BLAKE WAKES ME at eight by waving a travel mug of steaming coffee under my nose. Half an hour later we’re pulling out of the garage.
I wake up slowly as we drive, taking in the scenery. For some reason, today this all feels new to me, even though I grew up only miles from here and traveled these highways hundreds of times. It’s a weekday, but we’re going against rush hour traffic as we make our way over the San Rafael Bridge into the North Bay.
I sip the last of my coffee, wondering if this was really a good idea. “You’ve spent all this time protecting me from Ben, and now you’re seriously just going to throw me to the sharks?”
He flicks me a glance and a smile tugs his lips. “I will admit, you are a tasty morsel, but they know they’ll have to come through me first, and I’m tough and gristly, so I’m pretty sure they’ll leave you alone.”

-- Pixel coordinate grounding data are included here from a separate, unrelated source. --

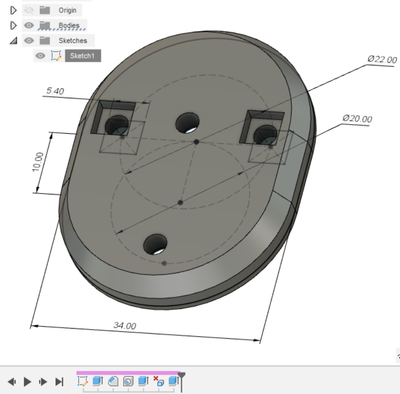Show the hidden Origin folder
Image resolution: width=400 pixels, height=394 pixels.
coord(29,10)
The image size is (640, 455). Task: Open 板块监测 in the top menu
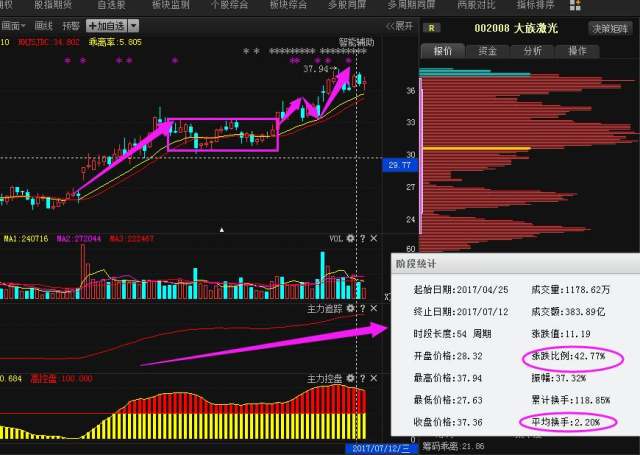[x=171, y=5]
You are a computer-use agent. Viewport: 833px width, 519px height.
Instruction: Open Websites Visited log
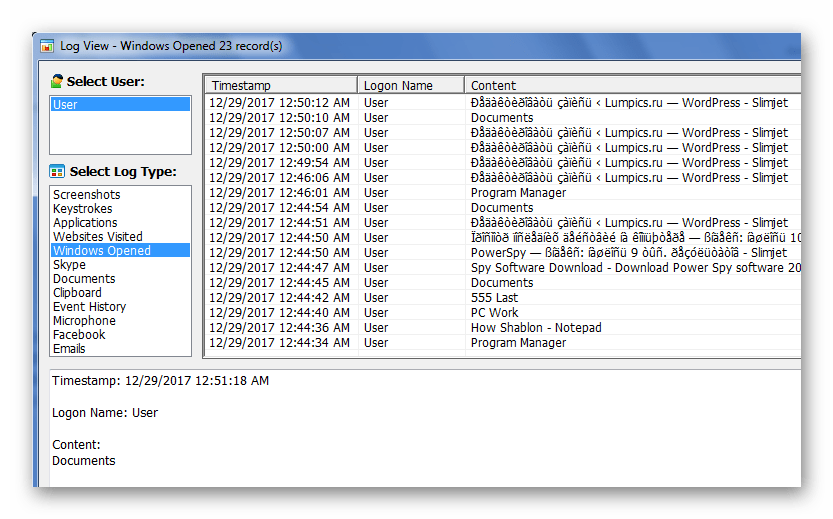(x=97, y=237)
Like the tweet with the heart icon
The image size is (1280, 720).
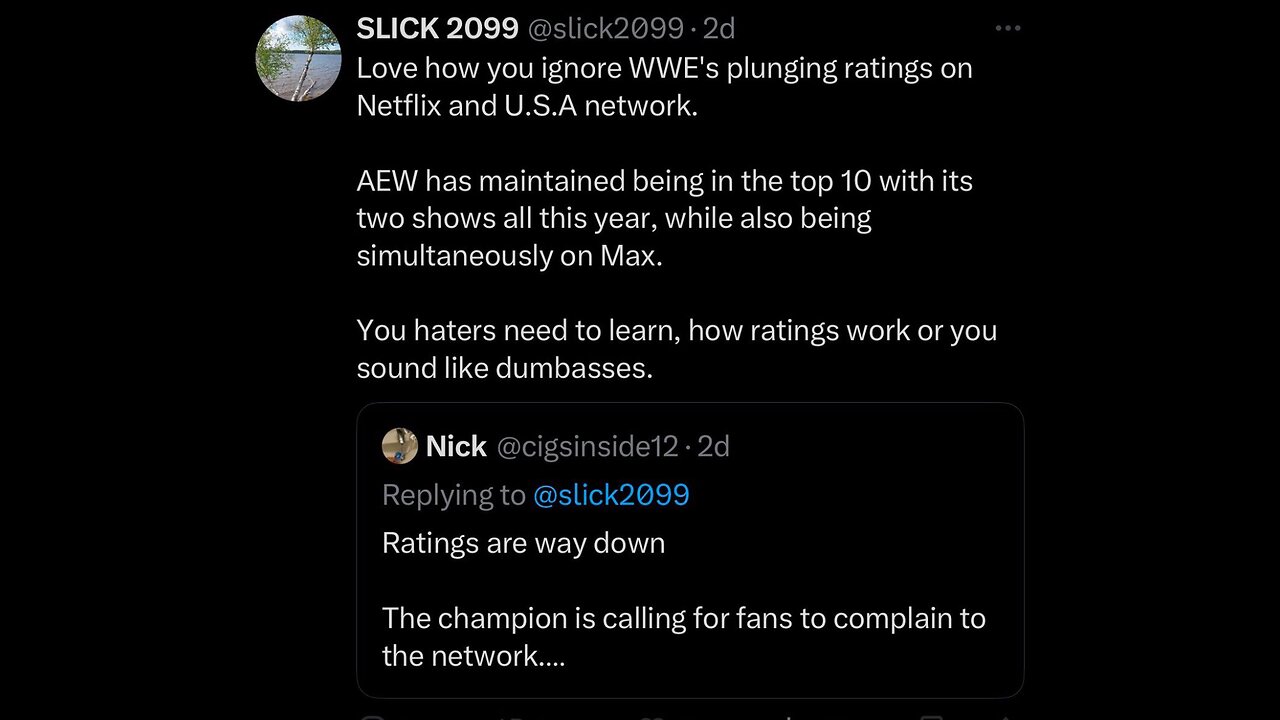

My eyes slide down his body, and I seriously doubt there’s anything tough and gristly about him. He’s definitely a prime cut. Filet mignon. “Still . . . it would be pretty ironic to get eaten by a shark just when this is all over.”
He laughs and shakes his head.
“I watched Shark Week. There’s a reason they’re, like, one of the oldest living things on Earth.”
He bites his lips and stifles his laughter, and I’m instantly sorry. I like the sound of it. “The fact that you know that means you’ve done your research. You’re ready to face this phobia head on.”
“Pho-bi-a,” I say in syllables. “Have you looked that word up? It means irrational fear. It’s not like you can just turn it off, you know? Logic doesn’t work with something that’s irrational.”
“I won’t make you do this, Sam, but if you do, I promise, I won’t let anything bad happen to you, shark related or otherwise.” He looks at me as he slows for our exit ramp, and his eyes are suddenly sincere, all the humor gone. “I will never let anything hurt you. Ever.”
I pull a deep, shuddering breath as he turns back to the road. It’s a little while later that we emerge from the lush woods of the Russian River Valley onto Route 1. We wind up the Costal Highway and watch the waves beat themselves against sheer stone cliffs and craggy outcroppings. Seagulls soar overhead, and golden grass waves on the hillsides to the east. It’s breathtaking.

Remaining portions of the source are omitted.